# MOC



## RJG (24 Feb 2004)

I am 16 and am joining reserves, I was thinking either Infantry, Military Police or Combat Engineer. Are there any huge differences other than engineers blow stuff up, infanteers get to snipe and police get to arrest?

Is there a difference in pay or does that only relate to rank?
Is one considered a ""better"" occupation than the other?
Does one lead to more promotions than the other?

Just a few questions, hoping you can set me straight.


----------



## Michael OLeary (25 Feb 2004)

Pay is related to rank and time in rank, search the forums for pay rates and you should find a previous thread with a link to pay rate tables.

It‘s not a question of being a "better" trade, it‘s a question of what trade is most suitable for your aptitudes and skills. You‘ll be happier in the "right" trade for you, whether or not the stereotypical view of it is the most exciting. Research the different trades and decide which one is your own personal best choice.

Promotions are based on merit and performance, some people advance faster than others. Different trades may have different advancement opportunities depending on the demographic distribution of personnel by time served and rank and based on service requirements. It‘s not very predictable. In the Reserves more so that the Regular Force, potential rates of advancement may also vary between units because of a lower degree of mobility between units to balance local shortfalls and manning requirements.


----------



## shaunlin41 (25 Feb 2004)

Reserve MP‘s are very different than the regs,
make sure you go in to a unit and speak with the people who do the job so you don‘t find yourself babysitting ammo.


----------



## 1feral1 (25 Feb 2004)

Mate, if you are joining for those reasons, you won‘t last an hour!

However, if you seek adventure, mateship, brotherhood, travel, and enjoy sharing hardship, cold, heat, and long sleepless times, and working as a team,  then go for it.

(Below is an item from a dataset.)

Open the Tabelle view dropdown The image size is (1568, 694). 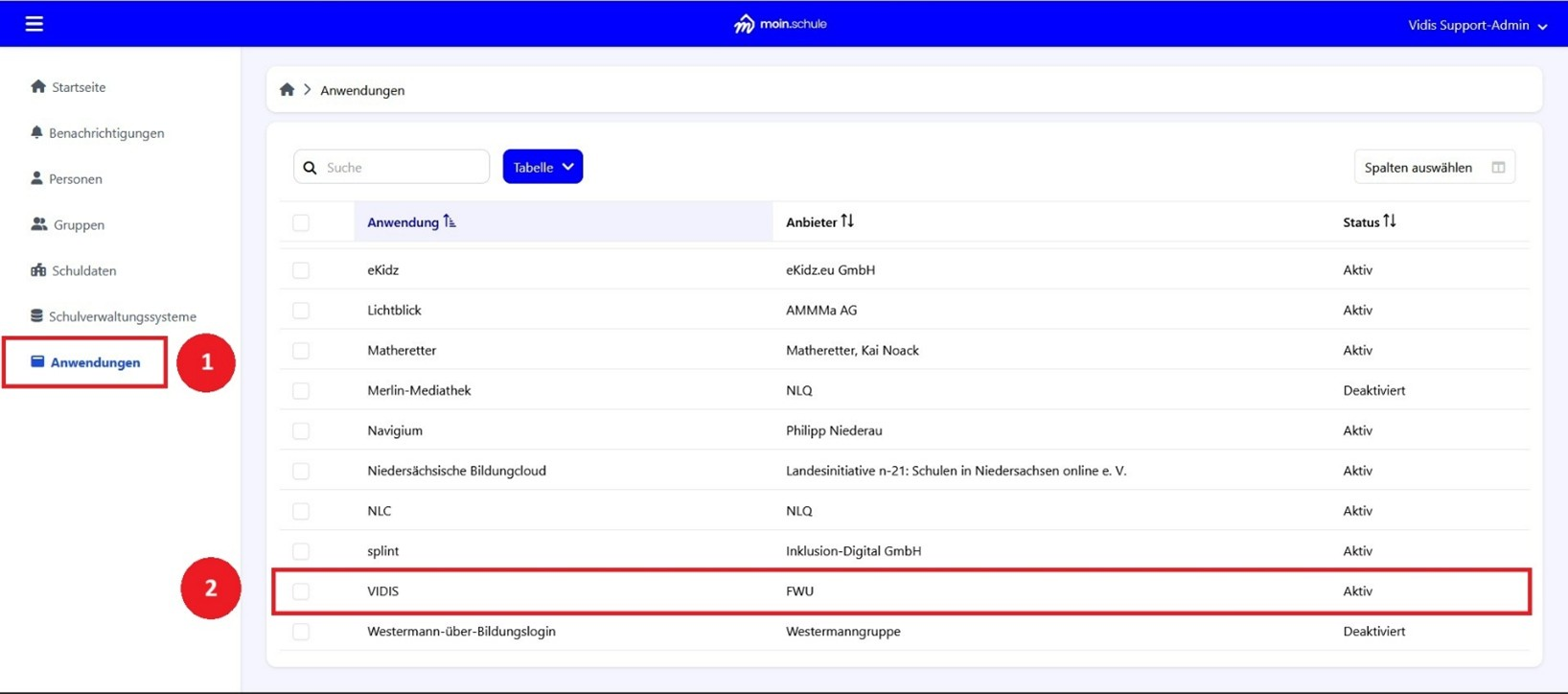point(542,167)
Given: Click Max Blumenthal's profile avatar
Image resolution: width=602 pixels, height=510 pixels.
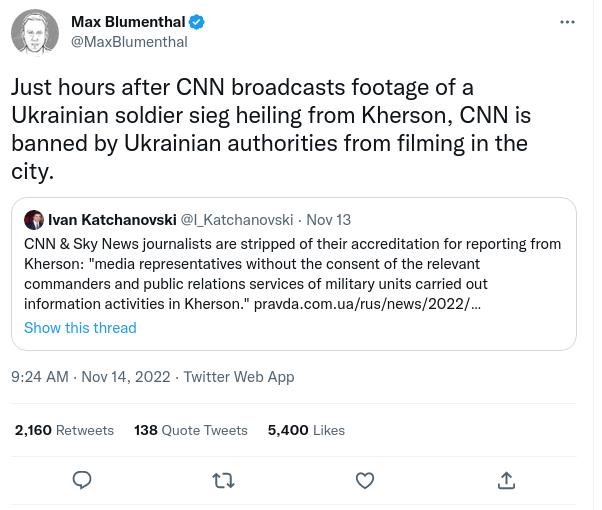Looking at the screenshot, I should pyautogui.click(x=35, y=32).
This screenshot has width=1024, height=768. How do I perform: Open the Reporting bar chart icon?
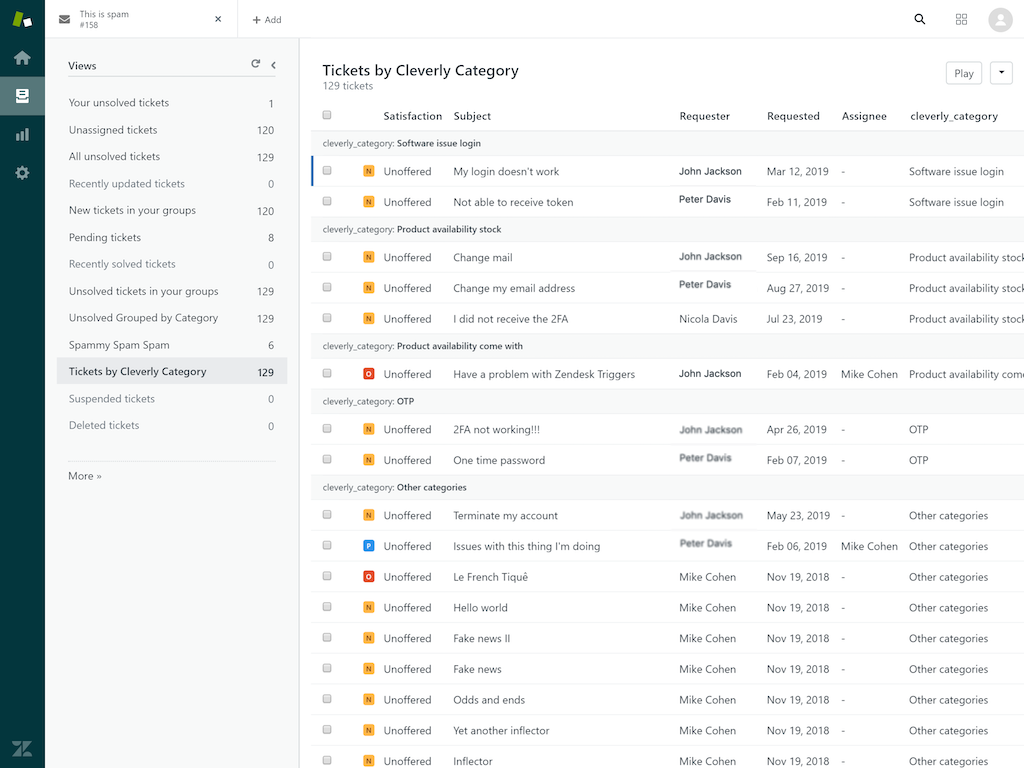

Two armies later, I love it!!!

Engineers is a lot harder than blowing things up (bridging, construction, making roads, etc), here in the MP‘s you must have been in another Corps for two years, and there is no PTE‘s in the RACMP, ranks starts at CPL = to Cdn MCPL).

MPs do a variety of things from route marking to PWs, and their biggest inconvenience is arresting people (especially their own forces)!

I do believe that Res CF members (when I left the CF in Jan 95) do not have the same Canada wide ‘Peace officer‘ status, and carry arrest powers the same as your neighbour does. So, might not be as shiny as you think.

As for the backbone of any army, the Infantry, its years before you get on a sniper course ( and only if you meet the criteria), and it all aint shooting. There is stalking, bush survival, and heaps of other subjects, however, the basic tool of the Grunt is the service rifle, so here its the F88SA1, in Canada the C7A1, and you‘ll get plenty of time on it! 

Whatever you do, enjoy it. Its more than a part time job. Great friends and good times in the mess, but plenty of hard work in between.
Regards,

Wes


----------



## RJG (25 Feb 2004)

Thank you.

I wasn‘t implying they were easy, I was just over simplifying. I guess what you said helps, it‘s either infantry or engineer, but teh recruiter told me they were nearly identical so I guess it doesn‘t matter as much.


----------



## Spr.Earl (25 Feb 2004)

RJG,
I‘ve been an Engineer 28yrs now in our Militia.
Like Wes said the Engineer‘s is a very hard trade.
We support every one from the REMF‘S right up with the POINTY END.

We do the thing‘s that city engineer‘s do to keep a city running but in the Military sense.
It‘s fun,rewarding but very hard work!

Be wise in your choice and enjoy it.


----------



## RJG (29 Feb 2004)

I just applied to the 2 Field Engineer Regiment, for the reserves, Friday and heres hoping that I get in okay.

I know there is alot of physical labor and all the guys that I saw who were part of the regiment were rather big. I am 5‘9 and only weigh 130. Can I physically endure the stuff they do? I can bench my weight, but I don‘t know if that‘s teh kind of exercise that will help me.


----------



## portcullisguy (29 Feb 2004)

RJG, you won‘t have any trouble being a small guy in 2FER.

We had a couple of engineer‘s attached to my sect for the FIBUA/OBUA phase of Stalwart Guardian last summer, and they weren‘t big lads at all.  Although they were kinda bored... we didn‘t let them play infantry very much, and the mousehole charges they had weren‘t real so they didn‘t get to actually blow anything up. They basically ended up carrying our ladders and making up numbers on the assault.

That said, engineers seem to have a fun job in the army.  They‘re right in the teeth of things at times, and get to make significant changes to the geography of the battlefield.  For most of th arduous labour, they have machines to do the work, or failing that, an infantry section or two.

You only dig trenches in SQ, it seems!    

Just try to improve your overall fitness and maintain yourself at an acceptable level.  You do not need to be He-man.

Enjoy!


----------